List subtracks: only selected/visible all ()

Tier^↓1

Cell Line^↓2

Factor^↓3

Lab^↓4

Track Name^↓5

Source data version: ENCODE March 2012 Freeze
Assembly: Human Feb. 2009 (GRCh37/hg19)

Description

This track represents a comprehensive set of human transcription factor binding sites based on ChIP-seq experiments generated by production groups in the ENCODE Consortium from the inception of the project in September 2007, through the March 2012 internal data freeze. The track represents peak calls (regions of enrichment) that were generated by the ENCODE Analysis Working Group (AWG) based on a uniform processing pipeline developed for the ENCODE Integrative Analysis effort and published in a set of coordinated papers in September 2012. Peak calls from that effort, based on datasets from the January 2011 ENCODE data freeze) are available at the ENCODE Analysis Data Hub. This track is an update that includes newer data, and slightly modified methods for the peak calling.

This track contains 690 ChIP-seq datasets representing 161 unique regulatory factors (generic and sequence-specific factors). The datasets span 91 human cell types and some are in various treatment conditions. These datasets were generated by the five ENCODE TFBS ChIP-seq production groups: Broad, Stanford/Yale/UC-Davis/Harvard, HudsonAlpha Institute, University of Texas-Austin and University of Washington, and University of Chicago. The University of Chicago ChIP-seq were performed with an alternative epitope-tagged ChIP-seq methodology. The primary and lab-processed data (along with methods descriptions, credits and references) on which this track is based are available in the following ENCODE tracks: HAIB TFBS, SYDH TFBS, UChicago TFBS, UTA TFBS, UW CTCF Binding. These tracks are accessible from the ENC TF Binding Super-track.

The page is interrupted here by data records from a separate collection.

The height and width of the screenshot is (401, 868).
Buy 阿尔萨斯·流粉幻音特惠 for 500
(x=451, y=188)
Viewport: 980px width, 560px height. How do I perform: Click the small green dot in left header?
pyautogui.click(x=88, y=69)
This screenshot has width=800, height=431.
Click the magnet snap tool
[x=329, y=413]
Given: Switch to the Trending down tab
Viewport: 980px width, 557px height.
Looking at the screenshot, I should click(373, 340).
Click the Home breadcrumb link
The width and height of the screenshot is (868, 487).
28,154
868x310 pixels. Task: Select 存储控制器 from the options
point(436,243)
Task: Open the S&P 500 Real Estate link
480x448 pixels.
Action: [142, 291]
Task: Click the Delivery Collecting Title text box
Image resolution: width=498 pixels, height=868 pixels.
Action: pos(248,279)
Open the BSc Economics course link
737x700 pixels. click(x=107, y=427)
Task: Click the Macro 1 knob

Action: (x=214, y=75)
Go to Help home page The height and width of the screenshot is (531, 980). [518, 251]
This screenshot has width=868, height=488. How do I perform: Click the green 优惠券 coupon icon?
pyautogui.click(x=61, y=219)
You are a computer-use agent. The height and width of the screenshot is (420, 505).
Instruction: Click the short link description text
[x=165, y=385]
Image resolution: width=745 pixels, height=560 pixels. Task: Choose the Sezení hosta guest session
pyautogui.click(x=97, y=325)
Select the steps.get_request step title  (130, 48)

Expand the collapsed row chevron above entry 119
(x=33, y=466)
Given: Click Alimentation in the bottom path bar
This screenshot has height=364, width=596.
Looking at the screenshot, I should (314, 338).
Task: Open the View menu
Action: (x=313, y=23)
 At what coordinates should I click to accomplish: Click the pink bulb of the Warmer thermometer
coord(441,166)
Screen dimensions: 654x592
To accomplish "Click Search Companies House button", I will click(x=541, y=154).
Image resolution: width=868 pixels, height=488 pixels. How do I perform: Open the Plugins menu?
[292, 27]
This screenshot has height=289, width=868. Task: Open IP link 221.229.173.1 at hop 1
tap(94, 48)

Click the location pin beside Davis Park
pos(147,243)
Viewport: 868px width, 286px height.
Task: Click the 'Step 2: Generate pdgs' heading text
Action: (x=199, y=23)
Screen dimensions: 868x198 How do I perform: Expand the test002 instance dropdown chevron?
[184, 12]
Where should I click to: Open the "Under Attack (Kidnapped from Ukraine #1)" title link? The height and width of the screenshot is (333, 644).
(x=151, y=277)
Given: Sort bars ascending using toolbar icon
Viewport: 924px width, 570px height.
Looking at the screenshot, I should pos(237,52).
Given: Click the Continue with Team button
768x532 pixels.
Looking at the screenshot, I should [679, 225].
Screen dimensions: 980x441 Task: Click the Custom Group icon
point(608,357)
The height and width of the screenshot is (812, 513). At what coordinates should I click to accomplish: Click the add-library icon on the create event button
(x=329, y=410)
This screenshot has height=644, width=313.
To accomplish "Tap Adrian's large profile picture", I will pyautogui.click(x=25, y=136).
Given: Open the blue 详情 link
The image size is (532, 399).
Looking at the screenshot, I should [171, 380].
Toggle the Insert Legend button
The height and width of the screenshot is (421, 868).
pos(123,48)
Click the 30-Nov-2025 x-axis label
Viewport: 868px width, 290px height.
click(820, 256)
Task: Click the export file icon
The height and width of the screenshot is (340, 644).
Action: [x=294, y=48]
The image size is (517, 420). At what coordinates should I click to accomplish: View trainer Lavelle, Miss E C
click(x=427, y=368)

Display and File Conventions and Configuration

The display for this track shows site location with the point-source of the peak marked with a colored vertical bar and the level of enrichment at the site indicated by the darkness of the item. The display can be filtered to higher valued items, using the Score range: configuration item. The score values were computed at UCSC based on signal values assigned by the ENCODE uniform analysis pipeline. The input signal values were multiplied by a normalization factor calculated as the ratio of the maximum score value (1000) to the signal value at 1 standard deviation from the mean, with values exceeding 1000 capped at 1000. This has the effect of distributing scores up to mean + 1std across the score range, but assigning all above to the maximum score.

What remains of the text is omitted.